Keywords: Selective kinase inhibitor, immuno-oncology, TGFβ inhibitor, structure-based drug design, water-mediated protein−ligand interaction, antitumor efficacy

The development of immuno-oncology (IO) therapies that reset and strengthen immune response against tumors holds great promise for the treatment of cancer.13 Antibody IO therapies targeting immune checkpoint receptors CTLA-4 and PD-1 have provided durable responses in patients with melanoma, nonsmall cell lung carcinoma, and many other types of cancers. However, as tumors have evolved to evade immune surveillance through multiple mechanisms, combination treatment strategies against several immune pathways are likely needed to optimize antitumor immunity and provide durable response in a majority of cancer patients. An increasing number of such treatments has been devised and begun to enter clinical trials, often as combinations with anti-CTLA4 or anti-PD-1 antibodies.

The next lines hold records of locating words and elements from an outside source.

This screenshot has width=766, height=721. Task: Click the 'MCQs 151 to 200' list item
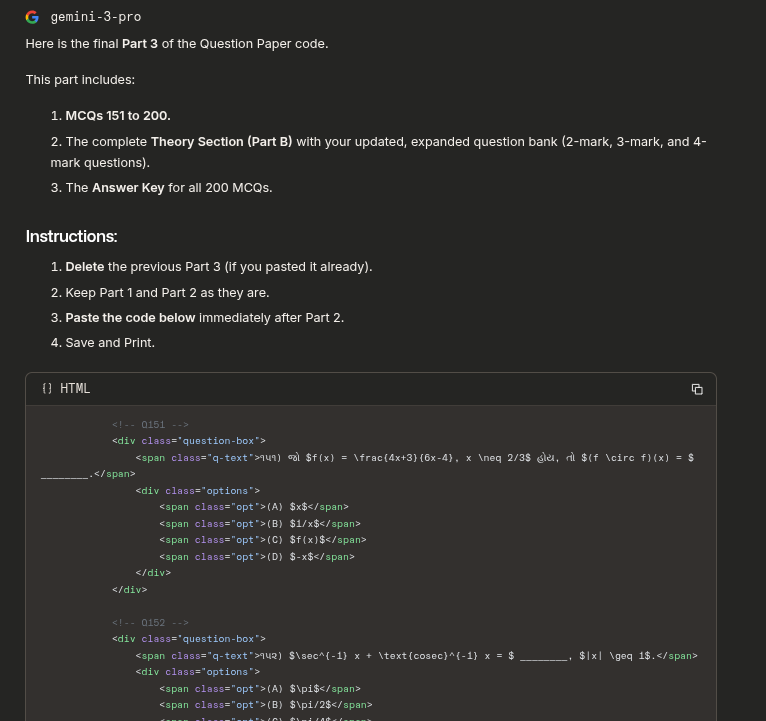tap(118, 116)
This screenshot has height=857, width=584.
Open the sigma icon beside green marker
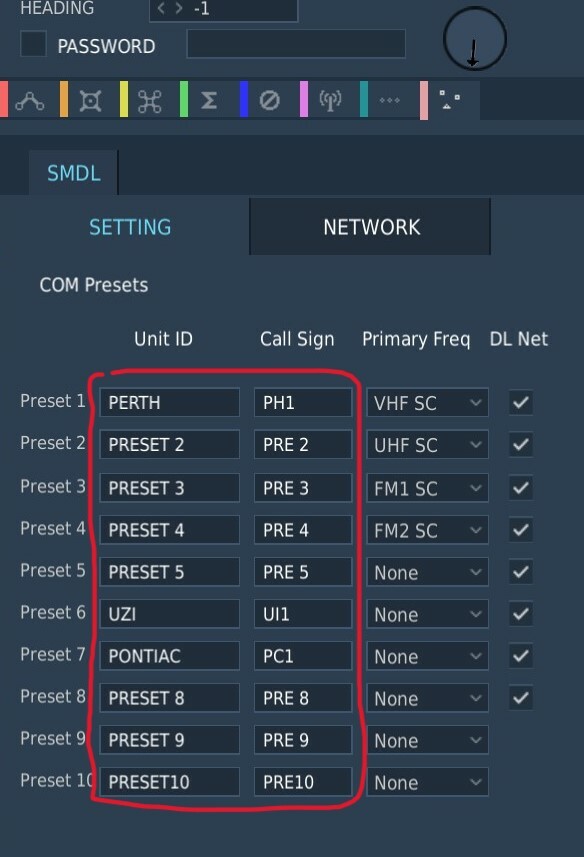pyautogui.click(x=209, y=100)
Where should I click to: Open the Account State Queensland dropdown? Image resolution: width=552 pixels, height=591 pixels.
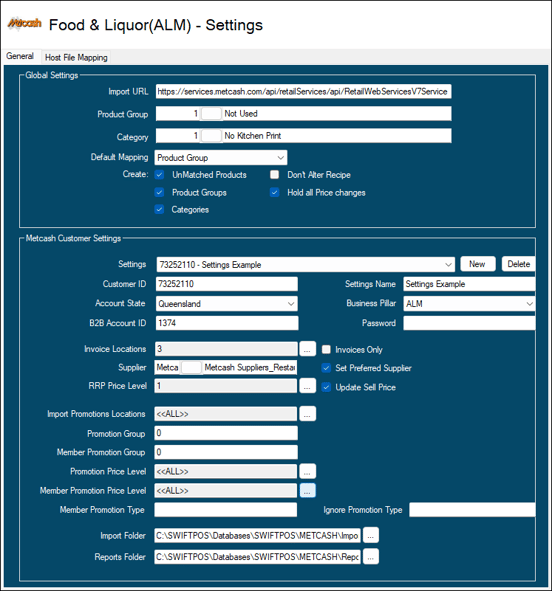(226, 304)
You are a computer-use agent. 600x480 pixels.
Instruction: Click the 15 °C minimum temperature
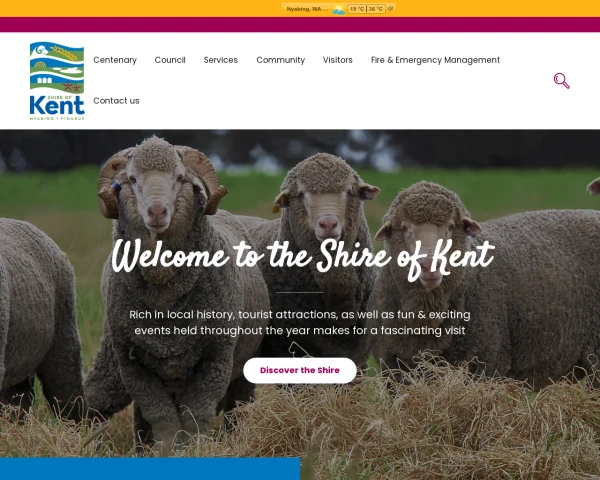(357, 9)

The transforming growth factor β (TGFβ) is a pleiotropic growth factor and cytokine that regulates a wide variety of biological processes, including cell proliferation, differentiation and development, extracellular matrix (ECM) generation, angiogenesis, and immune response.46 TGFβ signaling begins with ligand binding to cell-surface serine and threonine kinase receptors TGFβ receptor type I (TGFβRI) and type II (TGFβRII), leading to formation of the heterodimeric TGFβRI and TGFβRII complex, and phosphorylation and activation of TGFβRI. Activated TGFβRI recruits and phosphorylates SMAD2 and SMAD3 proteins, which translocate into the nucleus as a heterocomplex to initiate target gene transcription. Dysregulation of TGFβ signaling is frequently observed in human tumors and plays a vital role in promoting tumor cell growth and differentiation, extracellular matrix (ECM) modulation, and epithelial to mesenchymal transition (EMT). Importantly, in the context of IO, TGFβ has been demonstrated to have a significant role in regulating antitumor immune response. More specifically, TGFβ has a strong inhibitory effect on native T cell proliferation and negatively impacts the functions of dendritic cells, CD8+ T cells, and natural killer (NK) cells while enhancing the activity of immunosuppressive Treg and myeloid-derived suppressor cells (MDSC), thus contributing to a favorable tumor microenvironment for tumor growth and metastasis. TGFβ signaling may also prevent CD8+ T cells from infiltrating the tumor and thus contribute to reduced response and resistance to anti-PD-1-PD-L1 treatment in cancer patients.710 Therefore, targeting the TGFβ pathway in combination with anti-PD1 or anti-PD-L1 antibodies may help overcome resistance and produce a more effective antitumor response.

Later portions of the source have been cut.